*WHAT YOU NEED TO DO*: Every entry below needs to be copied exactly.

(Saved entries)
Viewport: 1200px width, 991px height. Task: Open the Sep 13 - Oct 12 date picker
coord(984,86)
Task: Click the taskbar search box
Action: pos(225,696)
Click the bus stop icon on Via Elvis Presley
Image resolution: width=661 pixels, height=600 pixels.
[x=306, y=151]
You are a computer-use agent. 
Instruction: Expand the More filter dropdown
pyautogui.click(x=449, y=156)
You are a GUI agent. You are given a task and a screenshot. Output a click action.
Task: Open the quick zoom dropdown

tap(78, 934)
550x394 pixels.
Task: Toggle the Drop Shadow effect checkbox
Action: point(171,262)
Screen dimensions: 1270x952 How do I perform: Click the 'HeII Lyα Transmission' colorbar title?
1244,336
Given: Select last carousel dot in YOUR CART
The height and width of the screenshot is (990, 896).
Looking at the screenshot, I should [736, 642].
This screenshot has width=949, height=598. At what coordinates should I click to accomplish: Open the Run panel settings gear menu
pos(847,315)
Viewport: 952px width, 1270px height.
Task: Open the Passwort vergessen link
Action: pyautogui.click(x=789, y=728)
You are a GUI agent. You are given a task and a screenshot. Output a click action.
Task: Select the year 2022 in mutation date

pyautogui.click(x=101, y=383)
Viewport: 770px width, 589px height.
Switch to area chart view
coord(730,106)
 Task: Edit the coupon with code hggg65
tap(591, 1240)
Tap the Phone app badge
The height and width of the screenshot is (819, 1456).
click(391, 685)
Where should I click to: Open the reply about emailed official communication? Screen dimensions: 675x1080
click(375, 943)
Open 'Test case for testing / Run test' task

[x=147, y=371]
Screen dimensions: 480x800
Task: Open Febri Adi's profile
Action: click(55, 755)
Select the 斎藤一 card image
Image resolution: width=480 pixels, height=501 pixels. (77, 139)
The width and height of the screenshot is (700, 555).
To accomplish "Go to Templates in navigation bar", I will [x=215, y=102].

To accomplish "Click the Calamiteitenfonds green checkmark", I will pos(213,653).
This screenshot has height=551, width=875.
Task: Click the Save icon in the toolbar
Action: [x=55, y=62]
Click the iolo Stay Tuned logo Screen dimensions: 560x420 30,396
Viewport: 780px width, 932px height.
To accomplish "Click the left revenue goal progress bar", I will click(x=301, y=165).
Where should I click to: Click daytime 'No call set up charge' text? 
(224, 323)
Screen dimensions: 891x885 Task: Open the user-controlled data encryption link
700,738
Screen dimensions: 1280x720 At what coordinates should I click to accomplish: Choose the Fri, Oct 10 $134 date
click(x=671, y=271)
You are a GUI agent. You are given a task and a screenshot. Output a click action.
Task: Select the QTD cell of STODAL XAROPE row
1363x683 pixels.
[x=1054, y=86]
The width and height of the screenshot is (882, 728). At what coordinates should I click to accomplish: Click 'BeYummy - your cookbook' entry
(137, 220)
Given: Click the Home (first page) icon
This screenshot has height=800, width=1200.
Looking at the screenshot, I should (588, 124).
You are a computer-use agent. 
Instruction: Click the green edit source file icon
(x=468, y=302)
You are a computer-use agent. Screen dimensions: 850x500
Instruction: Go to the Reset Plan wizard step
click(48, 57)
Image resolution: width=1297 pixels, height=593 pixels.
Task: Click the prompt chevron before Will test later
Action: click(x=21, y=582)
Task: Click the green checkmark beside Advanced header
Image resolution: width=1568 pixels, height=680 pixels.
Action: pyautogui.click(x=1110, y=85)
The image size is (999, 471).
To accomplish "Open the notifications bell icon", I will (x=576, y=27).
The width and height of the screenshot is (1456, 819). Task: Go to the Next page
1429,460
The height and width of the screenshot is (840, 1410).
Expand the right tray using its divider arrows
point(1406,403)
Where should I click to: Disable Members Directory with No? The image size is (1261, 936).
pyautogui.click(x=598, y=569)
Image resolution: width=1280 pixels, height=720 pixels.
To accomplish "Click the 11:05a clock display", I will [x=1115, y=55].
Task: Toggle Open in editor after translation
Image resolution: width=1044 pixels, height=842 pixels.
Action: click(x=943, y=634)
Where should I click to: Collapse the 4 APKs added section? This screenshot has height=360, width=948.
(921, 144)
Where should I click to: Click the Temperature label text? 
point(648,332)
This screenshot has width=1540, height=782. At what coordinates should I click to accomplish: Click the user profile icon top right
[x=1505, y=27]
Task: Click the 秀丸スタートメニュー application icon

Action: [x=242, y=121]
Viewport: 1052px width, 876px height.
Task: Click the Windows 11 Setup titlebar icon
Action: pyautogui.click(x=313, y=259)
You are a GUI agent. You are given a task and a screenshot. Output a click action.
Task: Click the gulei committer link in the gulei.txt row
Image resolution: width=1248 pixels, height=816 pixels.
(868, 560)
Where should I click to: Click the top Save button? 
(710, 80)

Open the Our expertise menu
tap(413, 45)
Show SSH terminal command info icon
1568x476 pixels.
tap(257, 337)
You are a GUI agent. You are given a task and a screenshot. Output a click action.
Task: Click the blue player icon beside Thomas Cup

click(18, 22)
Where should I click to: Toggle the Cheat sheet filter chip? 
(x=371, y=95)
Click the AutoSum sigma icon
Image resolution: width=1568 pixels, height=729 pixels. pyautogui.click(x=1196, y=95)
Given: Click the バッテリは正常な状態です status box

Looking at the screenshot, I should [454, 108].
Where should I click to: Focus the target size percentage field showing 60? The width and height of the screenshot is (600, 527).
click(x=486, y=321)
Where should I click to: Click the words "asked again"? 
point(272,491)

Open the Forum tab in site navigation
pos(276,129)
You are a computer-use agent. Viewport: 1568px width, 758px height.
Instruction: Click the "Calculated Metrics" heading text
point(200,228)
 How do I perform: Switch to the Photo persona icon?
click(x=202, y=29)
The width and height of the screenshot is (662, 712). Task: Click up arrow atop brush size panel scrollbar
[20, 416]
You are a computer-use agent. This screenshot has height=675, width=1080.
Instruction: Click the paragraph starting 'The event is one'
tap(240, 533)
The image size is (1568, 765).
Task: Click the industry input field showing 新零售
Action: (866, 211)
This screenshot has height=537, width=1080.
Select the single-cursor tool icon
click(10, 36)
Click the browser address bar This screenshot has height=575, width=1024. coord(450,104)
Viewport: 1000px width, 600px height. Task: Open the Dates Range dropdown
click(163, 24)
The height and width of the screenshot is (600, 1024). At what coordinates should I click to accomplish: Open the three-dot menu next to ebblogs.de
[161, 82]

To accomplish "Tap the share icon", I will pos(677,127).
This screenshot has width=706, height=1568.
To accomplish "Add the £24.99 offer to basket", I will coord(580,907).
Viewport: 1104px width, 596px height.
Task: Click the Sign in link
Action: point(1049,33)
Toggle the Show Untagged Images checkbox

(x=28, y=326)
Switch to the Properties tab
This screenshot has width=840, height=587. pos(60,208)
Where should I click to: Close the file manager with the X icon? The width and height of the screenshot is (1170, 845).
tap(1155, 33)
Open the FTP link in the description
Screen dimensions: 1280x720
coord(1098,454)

*ANSWER SPACE*:
Viewport: 1200px width, 991px height. Task: Open the Sep 13 - Oct 12 date picker
coord(984,86)
Task: Click the taskbar search box
Action: pos(225,696)
Click the bus stop icon on Via Elvis Presley
Image resolution: width=661 pixels, height=600 pixels.
[x=306, y=151]
You are a computer-use agent. 
Instruction: Expand the More filter dropdown
pyautogui.click(x=449, y=156)
You are a GUI agent. You are given a task and a screenshot. Output a click action.
Task: Open the quick zoom dropdown

tap(78, 934)
550x394 pixels.
Task: Toggle the Drop Shadow effect checkbox
Action: point(171,262)
Screen dimensions: 1270x952 How do I perform: Click the 'HeII Lyα Transmission' colorbar title?
1244,336
Given: Select last carousel dot in YOUR CART
The height and width of the screenshot is (990, 896).
Looking at the screenshot, I should [736, 642].
This screenshot has width=949, height=598. At what coordinates should I click to accomplish: Open the Run panel settings gear menu
pos(847,315)
Viewport: 952px width, 1270px height.
Task: Open the Passwort vergessen link
Action: pyautogui.click(x=789, y=728)
You are a GUI agent. You are given a task and a screenshot. Output a click action.
Task: Select the year 2022 in mutation date

pyautogui.click(x=101, y=383)
Viewport: 770px width, 589px height.
Switch to area chart view
coord(730,106)
 Task: Edit the coupon with code hggg65
tap(591, 1240)
Tap the Phone app badge
The height and width of the screenshot is (819, 1456).
click(391, 685)
Where should I click to: Open the reply about emailed official communication? Screen dimensions: 675x1080
click(375, 943)
Open 'Test case for testing / Run test' task

[x=147, y=371]
Screen dimensions: 480x800
Task: Open Febri Adi's profile
Action: click(55, 755)
Select the 斎藤一 card image
Image resolution: width=480 pixels, height=501 pixels. (77, 139)
The width and height of the screenshot is (700, 555).
To accomplish "Go to Templates in navigation bar", I will [x=215, y=102].

To accomplish "Click the Calamiteitenfonds green checkmark", I will pos(213,653).
This screenshot has height=551, width=875.
Task: Click the Save icon in the toolbar
Action: [x=55, y=62]
Click the iolo Stay Tuned logo Screen dimensions: 560x420 30,396
Viewport: 780px width, 932px height.
To accomplish "Click the left revenue goal progress bar", I will click(x=301, y=165).
Where should I click to: Click daytime 'No call set up charge' text? 
(224, 323)
Screen dimensions: 891x885 Task: Open the user-controlled data encryption link
700,738
Screen dimensions: 1280x720 At what coordinates should I click to accomplish: Choose the Fri, Oct 10 $134 date
click(x=671, y=271)
You are a GUI agent. You are given a task and a screenshot. Output a click action.
Task: Select the QTD cell of STODAL XAROPE row
1363x683 pixels.
[x=1054, y=86]
The width and height of the screenshot is (882, 728). At what coordinates should I click to accomplish: Click 'BeYummy - your cookbook' entry
(137, 220)
Given: Click the Home (first page) icon
This screenshot has height=800, width=1200.
Looking at the screenshot, I should (588, 124).
You are a computer-use agent. 
Instruction: Click the green edit source file icon
(x=468, y=302)
You are a computer-use agent. Screen dimensions: 850x500
Instruction: Go to the Reset Plan wizard step
click(48, 57)
Image resolution: width=1297 pixels, height=593 pixels.
Task: Click the prompt chevron before Will test later
Action: click(x=21, y=582)
Task: Click the green checkmark beside Advanced header
Image resolution: width=1568 pixels, height=680 pixels.
Action: pyautogui.click(x=1110, y=85)
The image size is (999, 471).
To accomplish "Open the notifications bell icon", I will (x=576, y=27).
The width and height of the screenshot is (1456, 819). Task: Go to the Next page
1429,460
The height and width of the screenshot is (840, 1410).
Expand the right tray using its divider arrows
point(1406,403)
Where should I click to: Disable Members Directory with No? The image size is (1261, 936).
pyautogui.click(x=598, y=569)
Image resolution: width=1280 pixels, height=720 pixels.
To accomplish "Click the 11:05a clock display", I will [x=1115, y=55].
Task: Toggle Open in editor after translation
Image resolution: width=1044 pixels, height=842 pixels.
Action: click(x=943, y=634)
Where should I click to: Collapse the 4 APKs added section? This screenshot has height=360, width=948.
(921, 144)
Where should I click to: Click the Temperature label text? 
point(648,332)
This screenshot has width=1540, height=782. At what coordinates should I click to accomplish: Click the user profile icon top right
[x=1505, y=27]
Task: Click the 秀丸スタートメニュー application icon

Action: [x=242, y=121]
Viewport: 1052px width, 876px height.
Task: Click the Windows 11 Setup titlebar icon
Action: pyautogui.click(x=313, y=259)
You are a GUI agent. You are given a task and a screenshot. Output a click action.
Task: Click the gulei committer link in the gulei.txt row
Image resolution: width=1248 pixels, height=816 pixels.
(868, 560)
Where should I click to: Click the top Save button? 
(710, 80)

Open the Our expertise menu
tap(413, 45)
Show SSH terminal command info icon
1568x476 pixels.
tap(257, 337)
You are a GUI agent. You are given a task and a screenshot. Output a click action.
Task: Click the blue player icon beside Thomas Cup

click(18, 22)
Where should I click to: Toggle the Cheat sheet filter chip? 
(x=371, y=95)
Click the AutoSum sigma icon
Image resolution: width=1568 pixels, height=729 pixels. pyautogui.click(x=1196, y=95)
Given: Click the バッテリは正常な状態です status box

Looking at the screenshot, I should [454, 108].
Where should I click to: Focus the target size percentage field showing 60? The width and height of the screenshot is (600, 527).
click(x=486, y=321)
Where should I click to: Click the words "asked again"? 
point(272,491)

Open the Forum tab in site navigation
pos(276,129)
You are a computer-use agent. Viewport: 1568px width, 758px height.
Instruction: Click the "Calculated Metrics" heading text
point(200,228)
 How do I perform: Switch to the Photo persona icon?
click(x=202, y=29)
The width and height of the screenshot is (662, 712). Task: Click up arrow atop brush size panel scrollbar
[20, 416]
You are a computer-use agent. This screenshot has height=675, width=1080.
Instruction: Click the paragraph starting 'The event is one'
tap(240, 533)
The image size is (1568, 765).
Task: Click the industry input field showing 新零售
Action: (866, 211)
This screenshot has height=537, width=1080.
Select the single-cursor tool icon
click(10, 36)
Click the browser address bar This screenshot has height=575, width=1024. coord(450,104)
Viewport: 1000px width, 600px height. Task: Open the Dates Range dropdown
click(163, 24)
The height and width of the screenshot is (600, 1024). At what coordinates should I click to accomplish: Open the three-dot menu next to ebblogs.de
[161, 82]

To accomplish "Tap the share icon", I will pos(677,127).
This screenshot has width=706, height=1568.
To accomplish "Add the £24.99 offer to basket", I will coord(580,907).
Viewport: 1104px width, 596px height.
Task: Click the Sign in link
Action: point(1049,33)
Toggle the Show Untagged Images checkbox

(x=28, y=326)
Switch to the Properties tab
This screenshot has width=840, height=587. pos(60,208)
Where should I click to: Close the file manager with the X icon? The width and height of the screenshot is (1170, 845).
tap(1155, 33)
Open the FTP link in the description
Screen dimensions: 1280x720
coord(1098,454)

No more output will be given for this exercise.